Bütün amaç atide yaşam olması içindir. Tüm Rahmet Kaynakları, Birler İlmi’ni net bilirler ve zamanın tekniğini bilip kurtarılmış Zaman Kodları’nı hak eder, Birleşik Işık haline gelirler. Yaşamsallaşıp yarınları tohumlarlar…

Dünkü yaşam sayfalanışlarında, Yaşamsal kodlamalara katkı sunmakta çok isteksiz olanlar vardı. Onların tohumları kodlanamamıştı. Bugün onlar da artık geçip hak edilmek istemekteler. Fizik bedene sahip İnsan Varlıklar’ın ense kökleri, “yok form” varlıkların bedene girip ilim hakikiyetinde ışık yakmak üzere kodlanmalarını sağlayacak ışık kayıtları ile örülüdür. O kayıtlardan İnsan Kaynaklar’a inilebilmektedir. 

Dünyanın yaşam kayıtlarında bu bilgi yoktur. Sadece Birler İlmi’ni hak edip de öğrenenler, Birleşik Işıkları ile tohumlarını kurtarmaya indiklerinde; “var form” olanlara, enselerindeki Yüce Kaynak’tan girerler. 

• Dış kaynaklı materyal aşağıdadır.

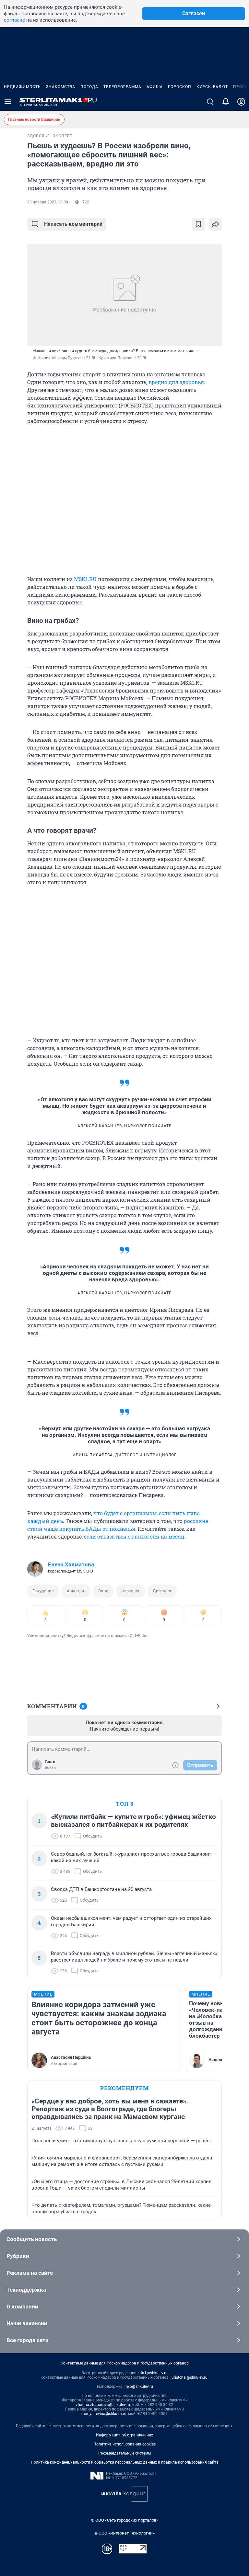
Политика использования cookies (124, 2444)
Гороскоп (179, 87)
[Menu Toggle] (8, 102)
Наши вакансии (26, 2323)
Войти (50, 1767)
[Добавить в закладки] (198, 224)
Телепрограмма (122, 87)
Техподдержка (26, 2289)
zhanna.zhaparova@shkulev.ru (103, 2404)
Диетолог (162, 1590)
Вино (103, 1590)
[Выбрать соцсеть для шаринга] (215, 224)
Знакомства (60, 87)
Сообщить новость (31, 2239)
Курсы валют (212, 87)
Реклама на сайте (29, 2273)
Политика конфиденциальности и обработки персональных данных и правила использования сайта (125, 2462)
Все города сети (27, 2340)
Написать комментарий (73, 224)
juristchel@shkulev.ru (189, 2377)
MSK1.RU (85, 579)
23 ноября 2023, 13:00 (47, 202)
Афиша (155, 87)
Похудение (43, 1590)
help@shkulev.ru (138, 2386)
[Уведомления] (225, 102)
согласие (14, 20)
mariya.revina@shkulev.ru (103, 2413)
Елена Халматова (71, 1564)
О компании (22, 2306)
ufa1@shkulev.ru (153, 2373)
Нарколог (130, 1590)
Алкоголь (76, 1590)
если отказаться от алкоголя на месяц (133, 1536)
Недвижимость (22, 87)
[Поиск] (210, 102)
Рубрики (17, 2256)
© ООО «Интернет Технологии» (124, 2533)
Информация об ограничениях (124, 2435)
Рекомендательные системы (124, 2453)
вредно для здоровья (176, 382)
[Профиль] (241, 102)
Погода (89, 87)
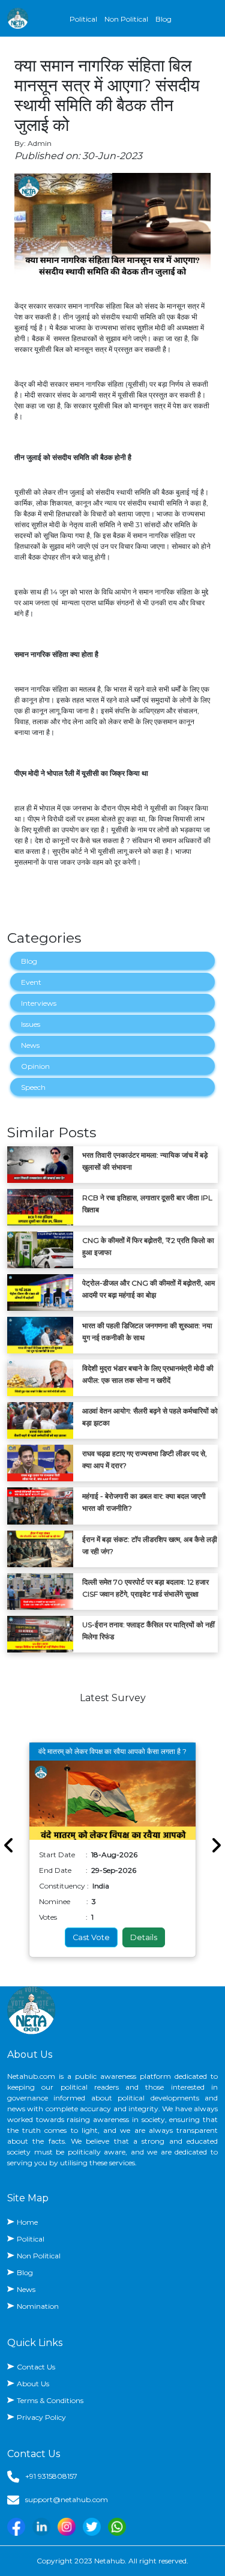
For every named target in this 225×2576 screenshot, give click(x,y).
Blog (163, 18)
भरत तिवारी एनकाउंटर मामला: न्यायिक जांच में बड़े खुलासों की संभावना (145, 1161)
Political (83, 18)
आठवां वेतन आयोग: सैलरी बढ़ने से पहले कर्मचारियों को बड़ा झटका (150, 1416)
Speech (33, 1087)
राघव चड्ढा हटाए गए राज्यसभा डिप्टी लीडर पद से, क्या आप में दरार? (144, 1459)
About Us (33, 2383)
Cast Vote (91, 1937)
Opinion (35, 1066)
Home (27, 2222)
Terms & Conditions (50, 2400)
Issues (30, 1024)
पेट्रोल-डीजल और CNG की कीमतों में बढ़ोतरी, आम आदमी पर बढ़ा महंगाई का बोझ (148, 1288)
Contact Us (36, 2366)
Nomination (38, 2306)
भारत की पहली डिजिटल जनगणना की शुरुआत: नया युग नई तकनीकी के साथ (147, 1331)
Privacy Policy (41, 2417)
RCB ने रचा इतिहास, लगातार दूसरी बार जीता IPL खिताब (147, 1203)
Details (143, 1937)
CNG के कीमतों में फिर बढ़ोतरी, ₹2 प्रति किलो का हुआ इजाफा (148, 1246)
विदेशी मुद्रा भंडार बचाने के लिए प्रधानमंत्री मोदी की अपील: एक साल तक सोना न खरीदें (148, 1374)
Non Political (126, 18)
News (30, 1045)
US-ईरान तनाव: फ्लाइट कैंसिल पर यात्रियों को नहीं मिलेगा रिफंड (148, 1630)
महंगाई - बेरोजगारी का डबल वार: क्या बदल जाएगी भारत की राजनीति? (144, 1502)
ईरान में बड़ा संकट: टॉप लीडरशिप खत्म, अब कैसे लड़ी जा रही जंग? (149, 1545)
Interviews (38, 1003)
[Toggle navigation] (210, 18)
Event (31, 982)
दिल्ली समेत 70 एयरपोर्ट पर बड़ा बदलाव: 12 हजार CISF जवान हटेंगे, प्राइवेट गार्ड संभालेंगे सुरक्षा (145, 1587)
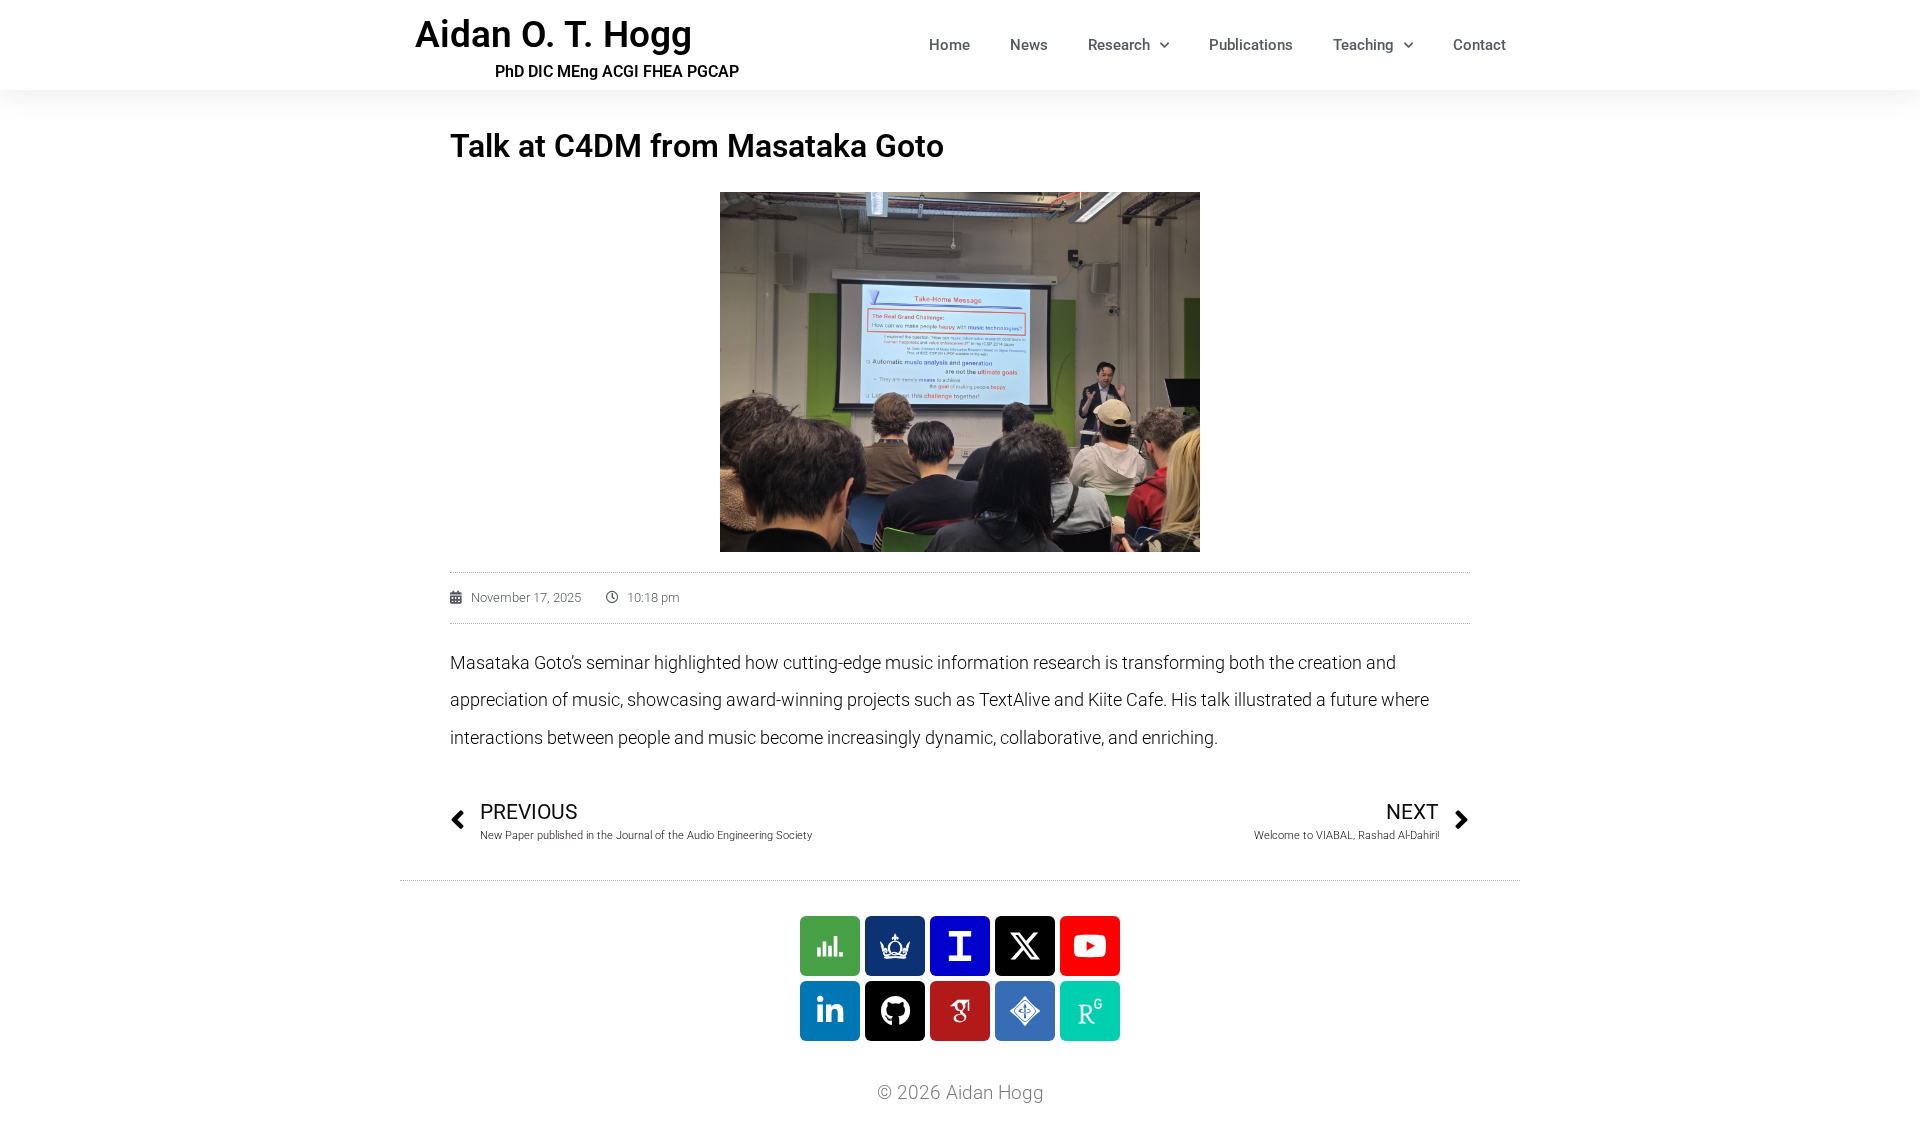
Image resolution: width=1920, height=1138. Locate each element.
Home (949, 45)
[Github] (895, 1011)
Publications (1251, 45)
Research (1119, 45)
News (1029, 45)
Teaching (1363, 45)
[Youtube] (1090, 946)
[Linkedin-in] (830, 1011)
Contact (1479, 45)
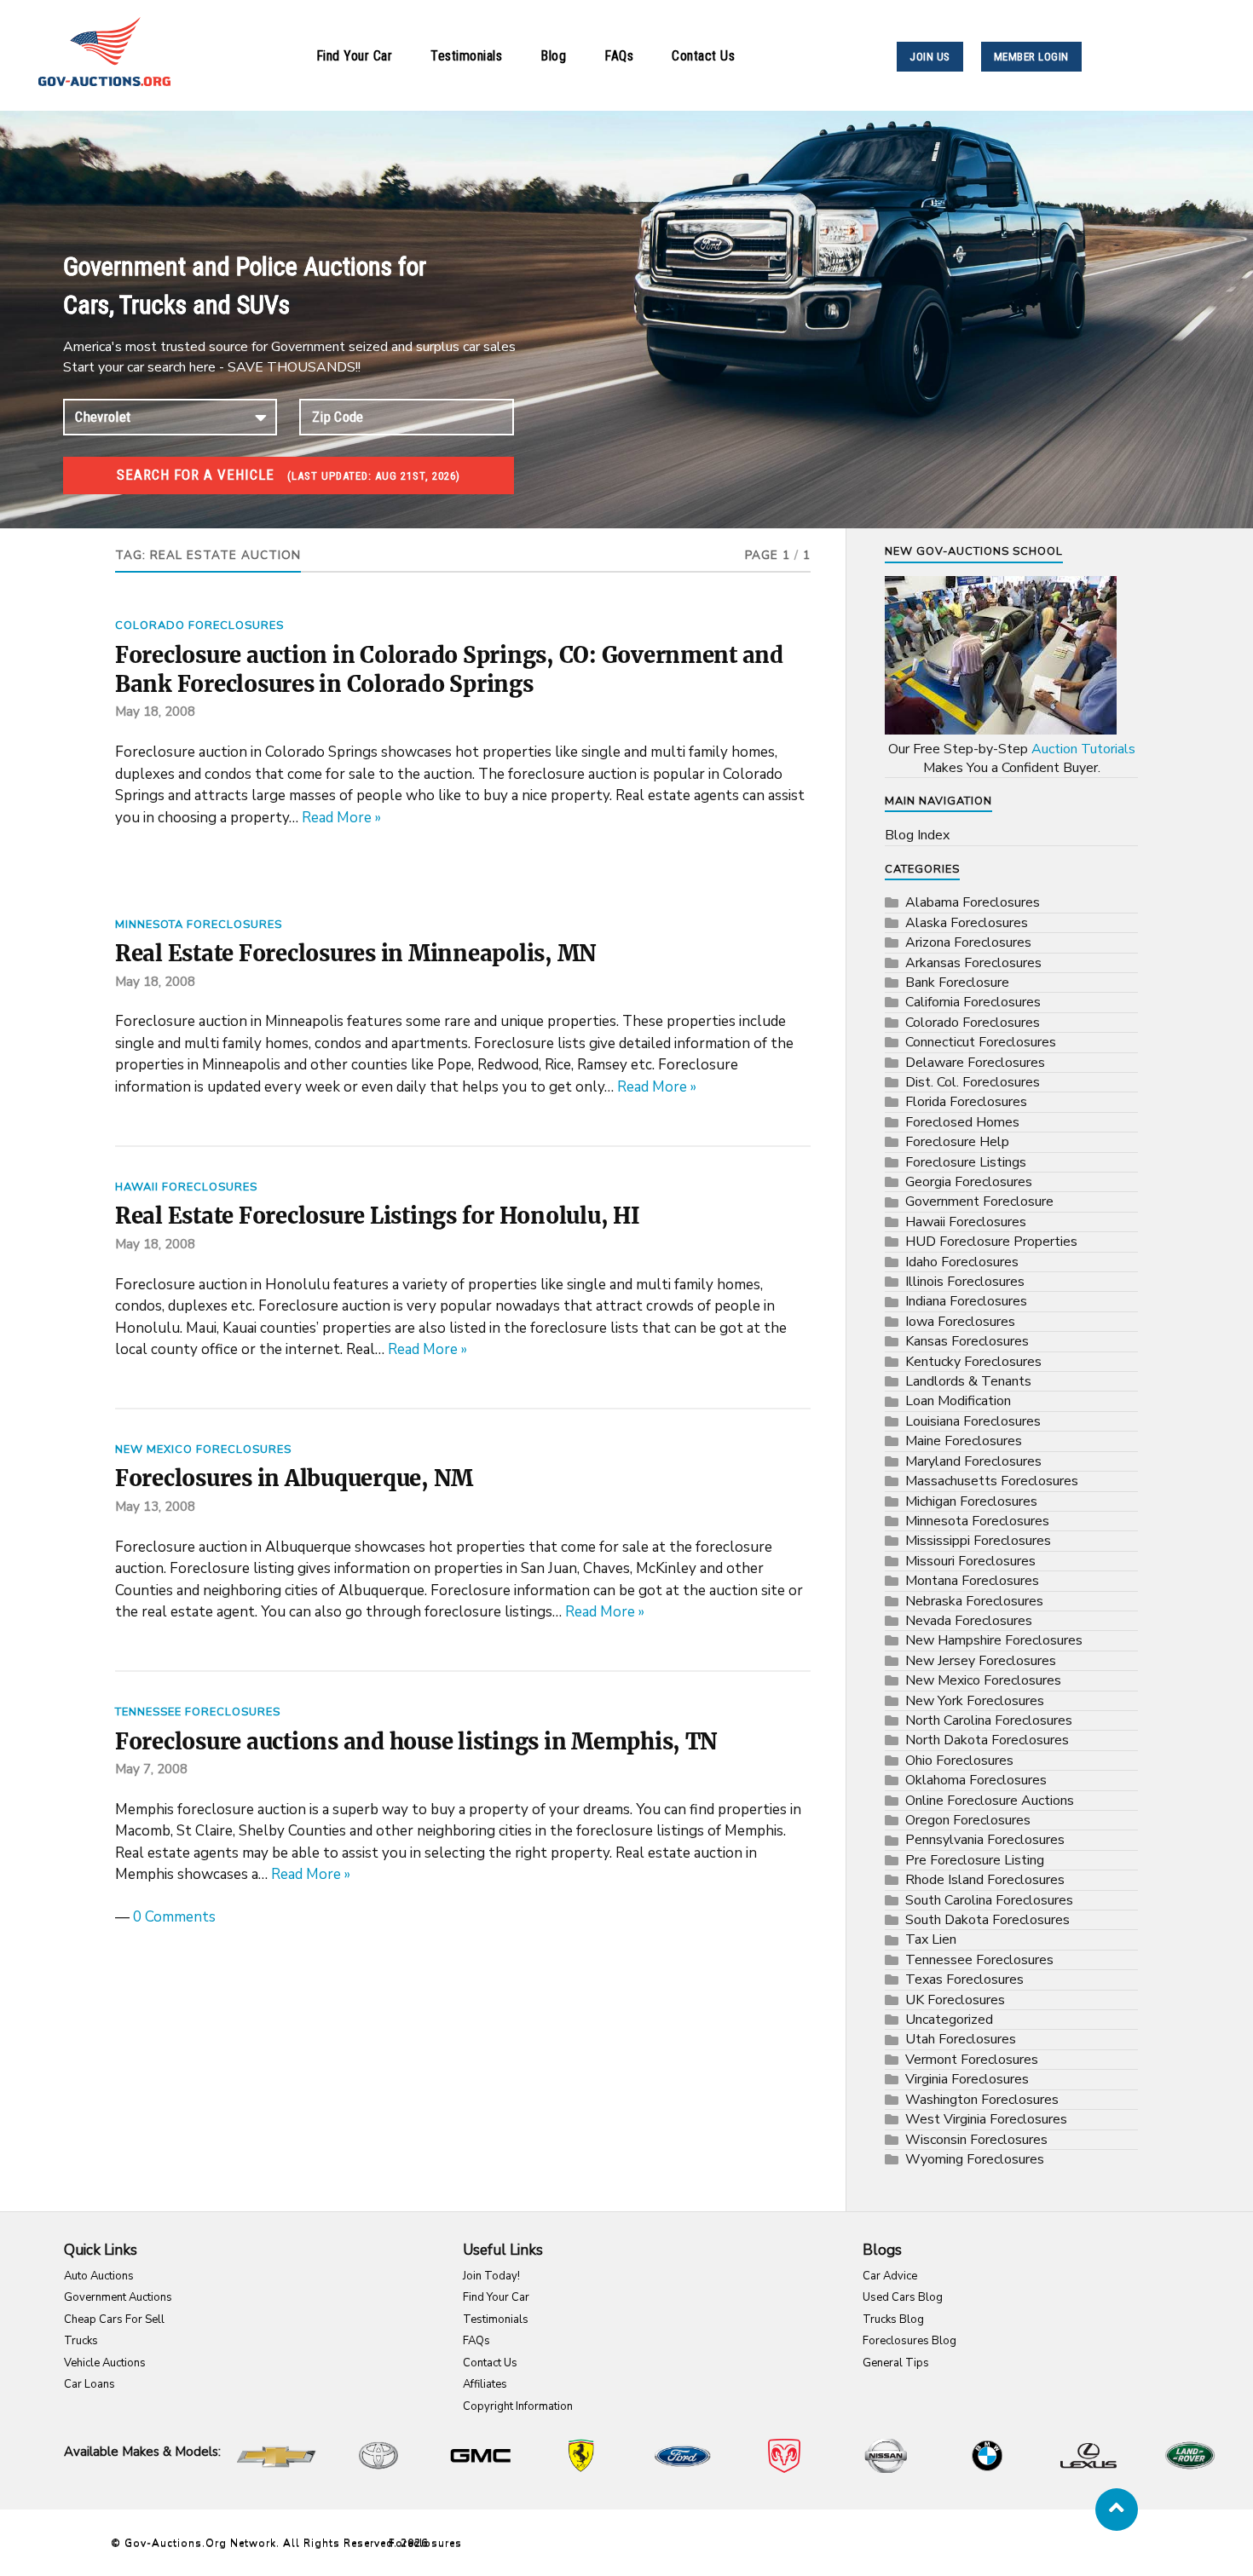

Yaşamsallaşma, Ana Kaynak’ta da bilindiği üzere yaşam sürenlerce cevherileşen birleşenlerin tohumlanmasında görevli olanlarca gerçekleştirilebilir. Ve bedensiz yaşamlar, bedenli yaşamlardan güçlenerek, kaynak yaratabilir. İşte bu nedenle “yok form” varlıklar olan o yolcular; “var formlar”daki kodlara, yeni zamanları yaşamsallaştıracak görevi tahditsiz şekilde kayıtlatmak ve tohumlatmak üzere Birlikler oluşturup geçişler yaparlar

Dünya bir Ruh Kod’dur ve bu Ruh Kod, sınırlarını kendi kayıtları ile çizer. Sınırlar çizildiğinde; girişler engellenir. İşte bu nedenle sınırların kaldırılması istenir ki o yolcular, geçip İnsan Kaynaklar’a ulaşabilsinler diye.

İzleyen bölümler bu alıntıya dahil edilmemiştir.